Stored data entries
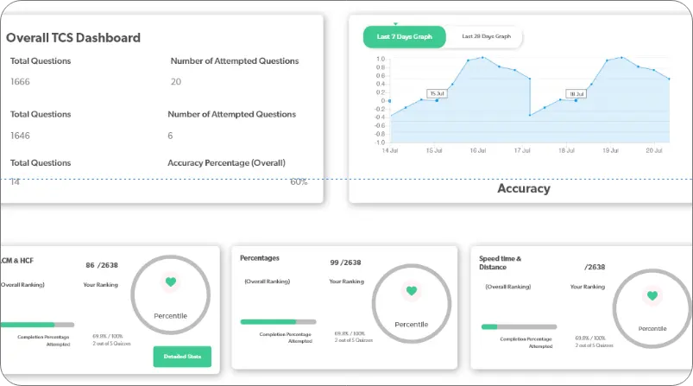Open the LCM & HCF topic title

point(17,260)
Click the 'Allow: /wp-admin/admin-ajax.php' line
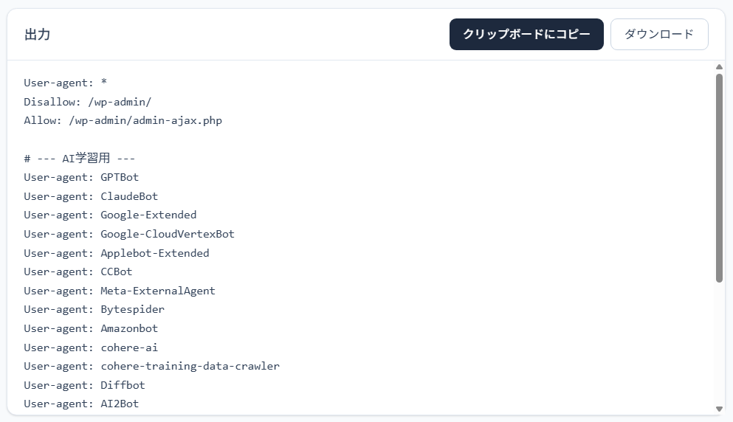This screenshot has width=733, height=422. pyautogui.click(x=123, y=120)
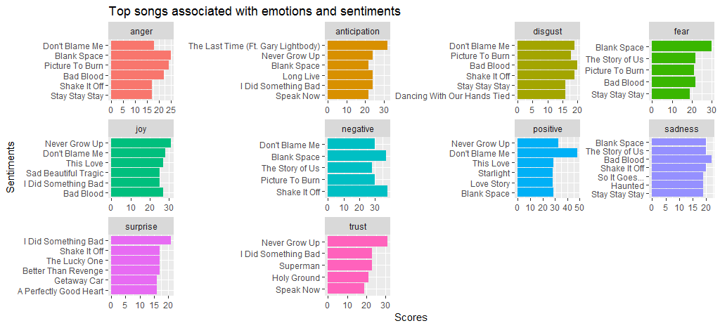Click the green Blank Space bar in fear panel
Viewport: 720px width, 328px height.
tap(681, 47)
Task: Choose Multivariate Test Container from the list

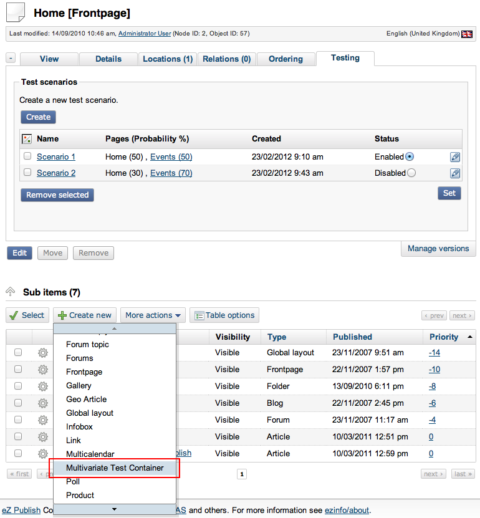Action: tap(115, 468)
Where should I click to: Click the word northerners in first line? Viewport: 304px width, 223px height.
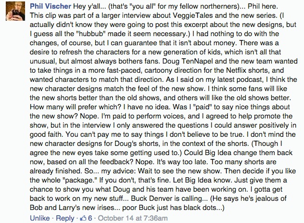[x=219, y=6]
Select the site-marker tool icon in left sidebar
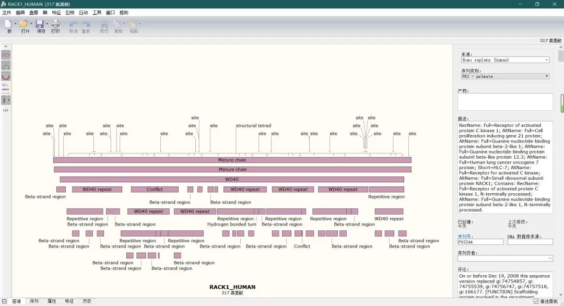Screen dimensions: 564x306 coord(6,65)
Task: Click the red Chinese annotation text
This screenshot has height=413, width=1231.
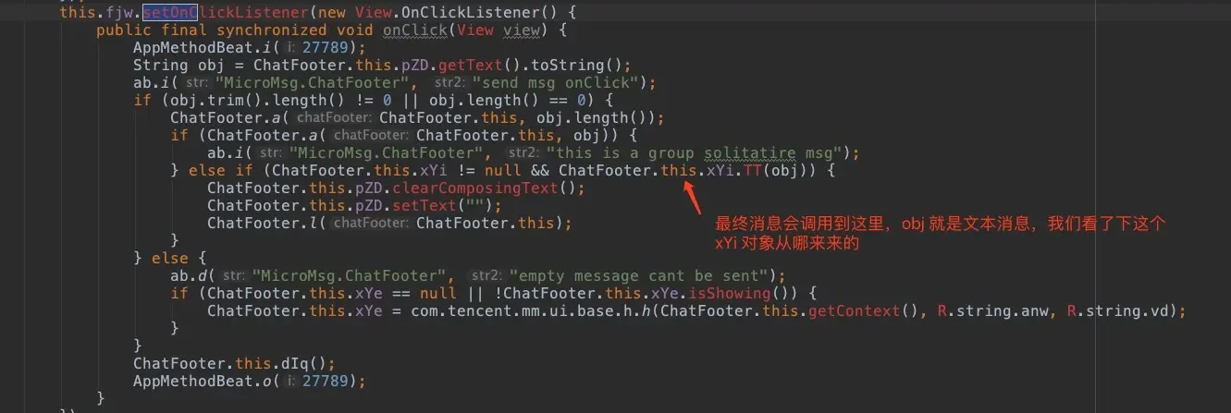Action: (941, 233)
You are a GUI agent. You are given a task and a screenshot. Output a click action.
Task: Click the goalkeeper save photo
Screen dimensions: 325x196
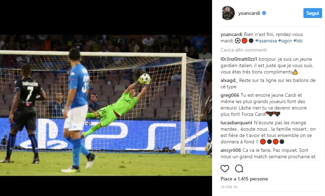pyautogui.click(x=106, y=105)
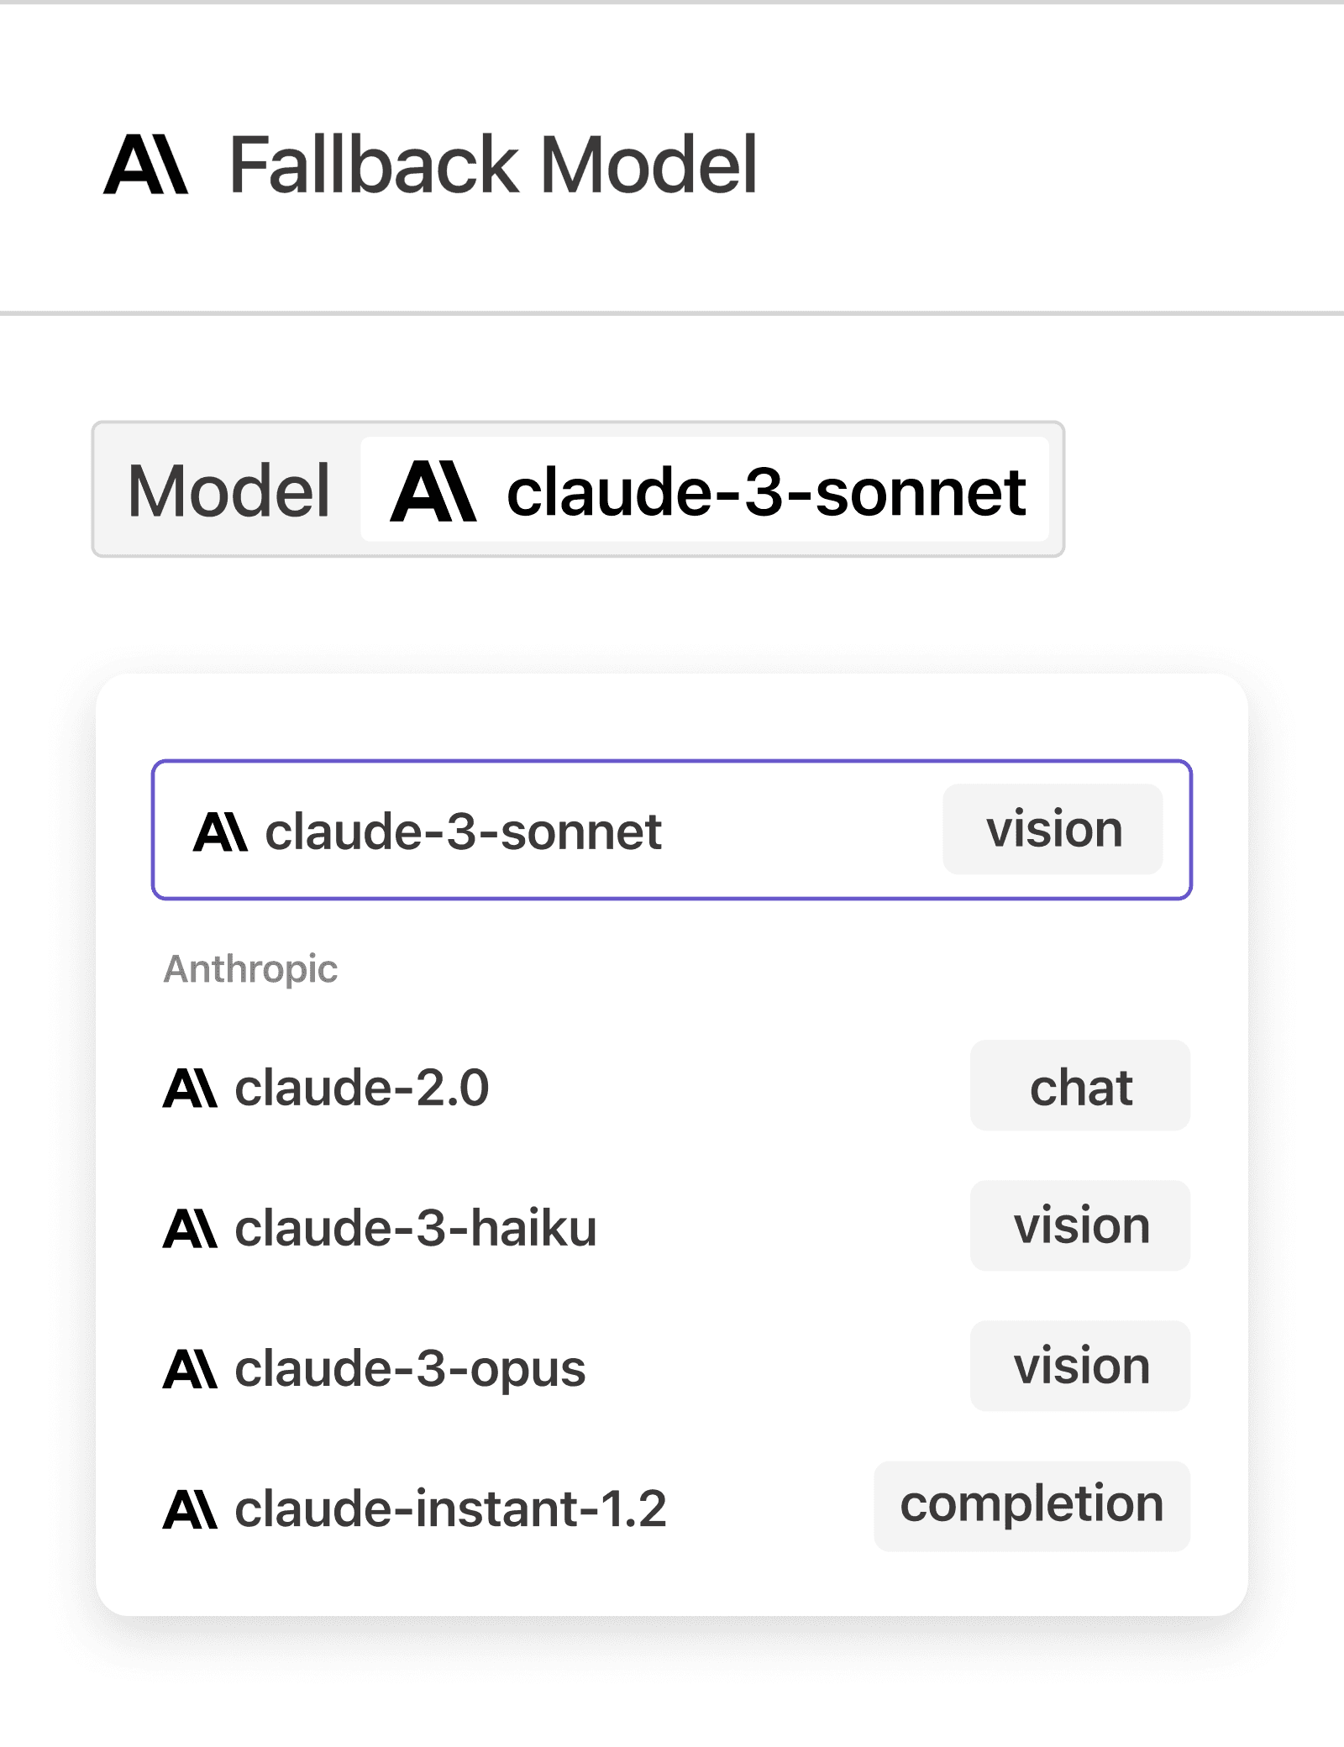The width and height of the screenshot is (1344, 1747).
Task: Select the highlighted claude-3-sonnet option
Action: [504, 832]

Exercise details
Extract word for word every line from the line that contains "Task: Click the goalkeeper save photo" to the final line of the data, both included, and nothing else; skip the pictures.

Exercise response
Task: Click the goalkeeper save photo
Screen dimensions: 325x196
pyautogui.click(x=106, y=105)
The width and height of the screenshot is (1344, 1747).
Task: Select the highlighted claude-3-sonnet option
Action: [504, 832]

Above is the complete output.